-
Notifications
You must be signed in to change notification settings - Fork 11
Metadata queries
This page collects input that guides the design of the API to query and analyze metadata.
The goal of the metadata query API is to let users analyze and interactively explore the metadata stored in a metadata store. In particular, we want to attain the following goals:
- Ease of use. The API should be rather high-level and offer a rich set of operations. In particular, it should hide data modeling details of the underlying persistence layer, be it SQLite or Cassandra.
- Multi-facet queries. Different types of metadata adhere to different data models beyond the relational model and some types of metadata even have multiple interpretations. For instance, UCCs and INDs can basically be modeled as a set of sets. However, INDs can moreover be interpreted as (hyper-)graph. We want to accommodate as much data models as possible to support a wide set of analytical operations. Besides that, it should be possible to mix the different data models to compose complex, rich analytics.
- Extensibility. Although, we plan to offer a rich set of operations, the API should be extensible by custom operators. This is of high importance, as new use cases might entail highly specialized operators.
A metadata query in the MDMS could be expressed as a data flow plan. These plans do not only consist of an (extensible) set of operators but also of facet casts. These dictate how the data is to be interpreted by the following operator and there can be different facets in different stages of the query. Following this procedure, an amount of input metadata is transformed into a query result. This query result can either be stored for further use or visualized to the user using an appropriate visualization method for the result's facet.
A facet basically describes on how to interpret metadata elements. We need to support multiple different facets to serve a wide range of metadata exploration operations.
- Bag of elements. We are faced with a bag of uniform elements without any specific order. In contrast to the relational model, these elements are not tuples but arbitrarily structured objects. However, recursive data structures are in general not considered, as well as collection-like data types. This facet is particularly amenable to the basic operations, clustering, and classification/regression.
- Transactions. As the bag of elements, however, the elements themselves are bags of items. This is a natural interpretation of many integrity constraints, such as UCCs, INDs, and FDs. Typical operators for this facet are basic operations, clustering, and association rule mining.
- Graph. Integrity constraints typically express relationships between columns of a dataset. Graphs are thus an eligible representation for various kinds of metadata. A palpable example for such a graph is given by interpreting tables as vertices and foreign key relationships among them as edges.

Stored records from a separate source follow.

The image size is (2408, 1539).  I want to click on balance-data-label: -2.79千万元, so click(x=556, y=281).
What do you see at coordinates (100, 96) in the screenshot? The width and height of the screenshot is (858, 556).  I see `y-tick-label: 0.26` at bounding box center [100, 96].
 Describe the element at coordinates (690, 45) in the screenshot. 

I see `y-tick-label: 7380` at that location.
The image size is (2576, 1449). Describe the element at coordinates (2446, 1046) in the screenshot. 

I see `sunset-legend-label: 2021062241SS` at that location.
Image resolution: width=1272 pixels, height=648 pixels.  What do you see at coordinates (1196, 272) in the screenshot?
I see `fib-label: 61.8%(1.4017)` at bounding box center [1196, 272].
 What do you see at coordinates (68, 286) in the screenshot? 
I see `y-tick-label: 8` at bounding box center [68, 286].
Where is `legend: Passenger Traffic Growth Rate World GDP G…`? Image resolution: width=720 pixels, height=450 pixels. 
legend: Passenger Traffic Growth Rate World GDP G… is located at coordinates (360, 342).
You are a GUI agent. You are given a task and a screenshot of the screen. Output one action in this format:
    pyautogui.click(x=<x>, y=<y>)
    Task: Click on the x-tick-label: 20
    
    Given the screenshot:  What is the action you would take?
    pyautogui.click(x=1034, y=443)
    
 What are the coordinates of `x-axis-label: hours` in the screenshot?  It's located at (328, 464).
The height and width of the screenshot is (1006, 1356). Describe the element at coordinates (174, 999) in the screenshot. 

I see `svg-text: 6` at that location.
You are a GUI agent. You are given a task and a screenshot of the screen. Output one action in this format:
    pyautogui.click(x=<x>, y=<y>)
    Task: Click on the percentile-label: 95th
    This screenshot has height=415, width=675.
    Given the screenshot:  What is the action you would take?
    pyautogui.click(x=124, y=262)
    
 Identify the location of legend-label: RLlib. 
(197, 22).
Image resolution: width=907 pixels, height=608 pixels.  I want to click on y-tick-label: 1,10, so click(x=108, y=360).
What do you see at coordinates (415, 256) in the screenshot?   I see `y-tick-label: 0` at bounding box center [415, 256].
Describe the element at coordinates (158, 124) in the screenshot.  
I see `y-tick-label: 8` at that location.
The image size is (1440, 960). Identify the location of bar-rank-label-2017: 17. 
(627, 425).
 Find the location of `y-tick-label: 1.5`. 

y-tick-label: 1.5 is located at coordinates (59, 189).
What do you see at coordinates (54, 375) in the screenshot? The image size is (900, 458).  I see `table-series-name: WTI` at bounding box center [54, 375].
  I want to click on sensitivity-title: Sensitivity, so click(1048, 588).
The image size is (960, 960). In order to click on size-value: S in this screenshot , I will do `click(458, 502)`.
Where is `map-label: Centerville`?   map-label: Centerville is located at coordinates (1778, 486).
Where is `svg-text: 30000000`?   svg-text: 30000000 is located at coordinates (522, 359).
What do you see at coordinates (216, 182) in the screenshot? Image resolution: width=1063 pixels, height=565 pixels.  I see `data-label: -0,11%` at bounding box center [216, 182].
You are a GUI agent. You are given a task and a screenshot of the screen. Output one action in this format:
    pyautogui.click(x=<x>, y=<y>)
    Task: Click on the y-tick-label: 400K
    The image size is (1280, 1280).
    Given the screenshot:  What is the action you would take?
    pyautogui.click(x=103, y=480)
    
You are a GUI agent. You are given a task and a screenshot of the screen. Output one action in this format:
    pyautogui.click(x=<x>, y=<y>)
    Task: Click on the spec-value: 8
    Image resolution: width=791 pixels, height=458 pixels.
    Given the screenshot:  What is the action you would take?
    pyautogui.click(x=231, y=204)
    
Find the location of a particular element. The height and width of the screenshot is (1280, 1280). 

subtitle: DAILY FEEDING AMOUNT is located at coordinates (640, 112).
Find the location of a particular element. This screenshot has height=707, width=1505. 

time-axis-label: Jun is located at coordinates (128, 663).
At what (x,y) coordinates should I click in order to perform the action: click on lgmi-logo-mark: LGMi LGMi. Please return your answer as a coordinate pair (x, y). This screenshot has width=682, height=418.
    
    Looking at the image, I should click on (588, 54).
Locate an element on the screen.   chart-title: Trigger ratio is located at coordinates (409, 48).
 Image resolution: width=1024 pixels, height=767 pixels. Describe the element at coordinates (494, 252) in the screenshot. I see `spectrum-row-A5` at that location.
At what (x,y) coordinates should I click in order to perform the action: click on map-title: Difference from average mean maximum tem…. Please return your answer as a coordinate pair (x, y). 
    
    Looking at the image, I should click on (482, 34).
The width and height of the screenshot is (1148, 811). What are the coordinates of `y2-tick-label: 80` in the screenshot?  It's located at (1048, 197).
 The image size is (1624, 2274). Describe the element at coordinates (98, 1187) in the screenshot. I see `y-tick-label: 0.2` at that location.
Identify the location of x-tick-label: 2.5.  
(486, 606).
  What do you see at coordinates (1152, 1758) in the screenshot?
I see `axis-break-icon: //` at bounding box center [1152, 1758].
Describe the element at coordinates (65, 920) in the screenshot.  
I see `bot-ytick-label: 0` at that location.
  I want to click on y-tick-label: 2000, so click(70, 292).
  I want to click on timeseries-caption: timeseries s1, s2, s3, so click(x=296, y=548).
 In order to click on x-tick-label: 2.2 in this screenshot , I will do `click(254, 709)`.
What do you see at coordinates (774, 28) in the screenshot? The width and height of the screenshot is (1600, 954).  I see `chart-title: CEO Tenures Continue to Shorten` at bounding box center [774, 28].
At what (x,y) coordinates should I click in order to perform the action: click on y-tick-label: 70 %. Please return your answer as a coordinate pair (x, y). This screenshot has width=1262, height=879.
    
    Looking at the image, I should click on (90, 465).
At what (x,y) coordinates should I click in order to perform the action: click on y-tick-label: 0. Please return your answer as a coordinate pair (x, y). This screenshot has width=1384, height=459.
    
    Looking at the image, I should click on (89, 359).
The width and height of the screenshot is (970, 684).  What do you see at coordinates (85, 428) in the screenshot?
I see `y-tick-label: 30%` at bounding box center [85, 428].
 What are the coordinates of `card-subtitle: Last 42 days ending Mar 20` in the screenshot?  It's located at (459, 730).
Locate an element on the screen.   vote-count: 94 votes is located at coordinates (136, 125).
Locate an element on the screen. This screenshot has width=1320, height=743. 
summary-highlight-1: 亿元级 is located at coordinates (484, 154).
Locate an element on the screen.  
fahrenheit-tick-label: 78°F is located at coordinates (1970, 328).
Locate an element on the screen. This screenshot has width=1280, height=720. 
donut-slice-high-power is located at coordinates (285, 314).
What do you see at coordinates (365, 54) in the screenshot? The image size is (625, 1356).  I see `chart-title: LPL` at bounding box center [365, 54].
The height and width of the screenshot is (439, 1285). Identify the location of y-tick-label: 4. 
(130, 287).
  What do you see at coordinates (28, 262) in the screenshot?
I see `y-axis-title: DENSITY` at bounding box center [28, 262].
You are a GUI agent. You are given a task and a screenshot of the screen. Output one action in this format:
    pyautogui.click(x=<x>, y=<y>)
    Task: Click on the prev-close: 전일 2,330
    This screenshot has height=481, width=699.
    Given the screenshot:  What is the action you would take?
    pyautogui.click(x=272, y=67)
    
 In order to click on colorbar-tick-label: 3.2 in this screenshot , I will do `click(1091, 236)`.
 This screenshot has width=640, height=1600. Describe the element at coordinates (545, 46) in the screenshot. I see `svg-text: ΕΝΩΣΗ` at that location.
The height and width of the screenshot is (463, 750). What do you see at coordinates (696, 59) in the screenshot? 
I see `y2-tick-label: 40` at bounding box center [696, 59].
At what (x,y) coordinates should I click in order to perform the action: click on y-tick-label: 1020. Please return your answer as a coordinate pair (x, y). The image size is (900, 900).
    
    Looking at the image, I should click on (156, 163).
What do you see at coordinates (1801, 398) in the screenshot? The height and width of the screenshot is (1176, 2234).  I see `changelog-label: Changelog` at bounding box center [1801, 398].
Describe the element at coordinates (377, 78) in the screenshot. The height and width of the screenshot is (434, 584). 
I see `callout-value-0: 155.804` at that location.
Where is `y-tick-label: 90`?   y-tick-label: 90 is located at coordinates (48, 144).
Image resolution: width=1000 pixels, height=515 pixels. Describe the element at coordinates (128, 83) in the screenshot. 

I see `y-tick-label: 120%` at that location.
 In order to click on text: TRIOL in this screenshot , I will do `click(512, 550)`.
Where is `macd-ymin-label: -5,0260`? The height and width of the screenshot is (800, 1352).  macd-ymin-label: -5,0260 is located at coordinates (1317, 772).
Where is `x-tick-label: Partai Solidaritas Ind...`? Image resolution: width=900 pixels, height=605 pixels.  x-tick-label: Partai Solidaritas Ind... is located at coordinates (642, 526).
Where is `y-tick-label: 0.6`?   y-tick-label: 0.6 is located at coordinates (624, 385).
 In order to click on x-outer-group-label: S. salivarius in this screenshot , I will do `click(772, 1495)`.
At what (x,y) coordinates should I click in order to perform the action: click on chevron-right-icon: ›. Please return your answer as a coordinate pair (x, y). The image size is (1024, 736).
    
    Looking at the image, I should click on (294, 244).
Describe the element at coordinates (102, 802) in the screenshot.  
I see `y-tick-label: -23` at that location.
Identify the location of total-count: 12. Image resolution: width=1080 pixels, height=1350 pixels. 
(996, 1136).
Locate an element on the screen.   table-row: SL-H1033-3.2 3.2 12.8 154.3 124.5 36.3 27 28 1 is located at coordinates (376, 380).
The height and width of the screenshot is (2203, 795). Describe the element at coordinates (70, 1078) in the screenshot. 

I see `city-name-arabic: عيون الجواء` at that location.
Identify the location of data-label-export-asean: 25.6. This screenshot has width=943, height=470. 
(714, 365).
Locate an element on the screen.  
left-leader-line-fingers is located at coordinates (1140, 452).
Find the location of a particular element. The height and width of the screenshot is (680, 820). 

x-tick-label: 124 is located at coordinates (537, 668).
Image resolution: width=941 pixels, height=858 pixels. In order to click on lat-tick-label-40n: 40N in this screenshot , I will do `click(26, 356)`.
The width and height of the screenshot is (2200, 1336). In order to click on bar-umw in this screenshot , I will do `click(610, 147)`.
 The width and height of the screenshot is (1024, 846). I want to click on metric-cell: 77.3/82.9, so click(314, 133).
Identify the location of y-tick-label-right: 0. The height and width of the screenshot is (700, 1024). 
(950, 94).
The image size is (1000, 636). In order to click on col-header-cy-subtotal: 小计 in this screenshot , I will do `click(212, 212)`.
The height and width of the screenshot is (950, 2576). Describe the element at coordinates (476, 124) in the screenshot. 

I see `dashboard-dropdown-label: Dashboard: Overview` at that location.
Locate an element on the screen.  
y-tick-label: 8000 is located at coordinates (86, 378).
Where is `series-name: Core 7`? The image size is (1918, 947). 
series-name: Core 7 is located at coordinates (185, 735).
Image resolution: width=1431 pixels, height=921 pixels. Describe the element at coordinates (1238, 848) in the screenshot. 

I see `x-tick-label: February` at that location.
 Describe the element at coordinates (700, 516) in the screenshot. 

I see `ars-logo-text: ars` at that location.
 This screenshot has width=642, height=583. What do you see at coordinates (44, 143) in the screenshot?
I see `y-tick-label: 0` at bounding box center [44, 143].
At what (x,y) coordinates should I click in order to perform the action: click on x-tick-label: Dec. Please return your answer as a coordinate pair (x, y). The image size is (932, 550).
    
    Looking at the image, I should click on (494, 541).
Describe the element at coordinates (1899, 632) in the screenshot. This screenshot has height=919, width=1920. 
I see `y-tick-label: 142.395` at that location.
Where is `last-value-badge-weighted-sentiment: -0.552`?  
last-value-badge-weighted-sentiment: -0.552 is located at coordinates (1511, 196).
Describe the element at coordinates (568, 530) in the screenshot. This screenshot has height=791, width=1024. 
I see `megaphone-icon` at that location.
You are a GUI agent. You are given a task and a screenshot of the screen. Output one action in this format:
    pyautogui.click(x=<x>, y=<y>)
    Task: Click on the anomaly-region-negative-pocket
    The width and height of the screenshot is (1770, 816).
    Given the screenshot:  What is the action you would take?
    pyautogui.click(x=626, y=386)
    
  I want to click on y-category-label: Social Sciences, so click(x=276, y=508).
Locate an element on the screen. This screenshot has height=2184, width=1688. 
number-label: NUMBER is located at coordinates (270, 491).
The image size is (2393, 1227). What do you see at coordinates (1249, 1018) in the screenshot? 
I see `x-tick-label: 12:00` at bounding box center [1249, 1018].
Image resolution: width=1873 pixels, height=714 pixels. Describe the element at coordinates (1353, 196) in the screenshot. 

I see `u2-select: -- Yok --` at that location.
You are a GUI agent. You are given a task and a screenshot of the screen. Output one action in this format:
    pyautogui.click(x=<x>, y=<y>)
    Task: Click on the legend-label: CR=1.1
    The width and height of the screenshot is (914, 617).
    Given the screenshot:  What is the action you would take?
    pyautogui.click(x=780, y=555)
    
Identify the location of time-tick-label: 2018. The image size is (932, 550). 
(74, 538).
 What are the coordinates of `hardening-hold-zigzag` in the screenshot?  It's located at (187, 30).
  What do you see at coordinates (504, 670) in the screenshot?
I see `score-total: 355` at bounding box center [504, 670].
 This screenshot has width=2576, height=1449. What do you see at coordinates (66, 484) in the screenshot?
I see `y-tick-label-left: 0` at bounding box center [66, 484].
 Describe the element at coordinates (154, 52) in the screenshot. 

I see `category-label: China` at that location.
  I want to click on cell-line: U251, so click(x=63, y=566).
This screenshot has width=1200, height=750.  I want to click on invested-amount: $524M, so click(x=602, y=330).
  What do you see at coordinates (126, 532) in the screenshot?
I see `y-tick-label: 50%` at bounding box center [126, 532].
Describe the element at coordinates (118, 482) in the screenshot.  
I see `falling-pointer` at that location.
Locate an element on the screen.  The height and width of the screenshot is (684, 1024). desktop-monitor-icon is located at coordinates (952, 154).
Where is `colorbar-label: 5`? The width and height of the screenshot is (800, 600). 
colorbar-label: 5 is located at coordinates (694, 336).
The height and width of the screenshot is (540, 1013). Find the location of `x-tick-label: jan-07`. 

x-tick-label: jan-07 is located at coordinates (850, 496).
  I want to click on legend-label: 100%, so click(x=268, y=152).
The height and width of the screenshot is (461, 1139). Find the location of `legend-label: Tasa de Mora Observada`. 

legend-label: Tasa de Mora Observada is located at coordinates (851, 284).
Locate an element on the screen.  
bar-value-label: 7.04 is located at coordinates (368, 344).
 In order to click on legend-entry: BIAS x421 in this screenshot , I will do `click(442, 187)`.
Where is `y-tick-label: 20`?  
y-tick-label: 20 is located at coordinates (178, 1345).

Other taxonomies might ensue as consequence of operations. For instance, a hierarchical clustering operation might produce something like a taxonomy.
- Basic operations
- Filter: as in SQL
- Project: as in SQL
- Outer/inner equi-join: connect metadata and schema elements that pertain to the same schema elements (e.g., find INDs whose right-hand side is also a UCC)
-
Key-based/global aggregation: group a collection of metadata elements (either by a key or all of them) and aggregate some non-key attributes with an aggregation function, such as
min
,max
,count
,count-distinct
,avg
, andcollect
- Sort: as in SQL
- Graph operations
- Clustering: cluster based on the graph's topology
- Connected components
- Transitive reduction: remove edges of a graph that could be inferred from transitivity
- PageRank
- Data mining operations
- Clustering: based on a user-defined distance function
- Frequent item sets / association rule mining
- Classification/regression: supervised learners/classifiers, such as SVMs, kNN, and logistic regression
- Specialized
- PK/FK classification
- Constraint proposal
- Outlier detection: might also be realized using the above operations
The type of visualization to use depends on the facet of the data to be represented.
- Bag of elements
- Table: could support, sortation, filtering, pagination
- Charts: column/bar chart, scatter/bubble chart, heat map, line plot, area chart, pie chart, ...
- Graph
- Graph: plain graph
- Table: list the graph adjacencies
- Charts: heat map of the adjacency matrix
- Transactions
- Sunburst chart: requires an order of the items
- Tree chart: requires an order of the items
- Show the arity distribution of a certain type of integrity constraint.
- Show the distribution of a certain type of integrity constraint among the tables.
- Show some distribution of a combination of metadata (e.g., INDs + #distinct values of the IND columns).
- Show the number of tuples and columns of each table.
- Designate PKs from UCCs or FKs from INDs, respectively.
- Run PageRank over the schema graph.
- Cluster tables by schema similarity.
- Look for association rules within a set of UCCs.
- Train a classifier for FKs given some ground truth.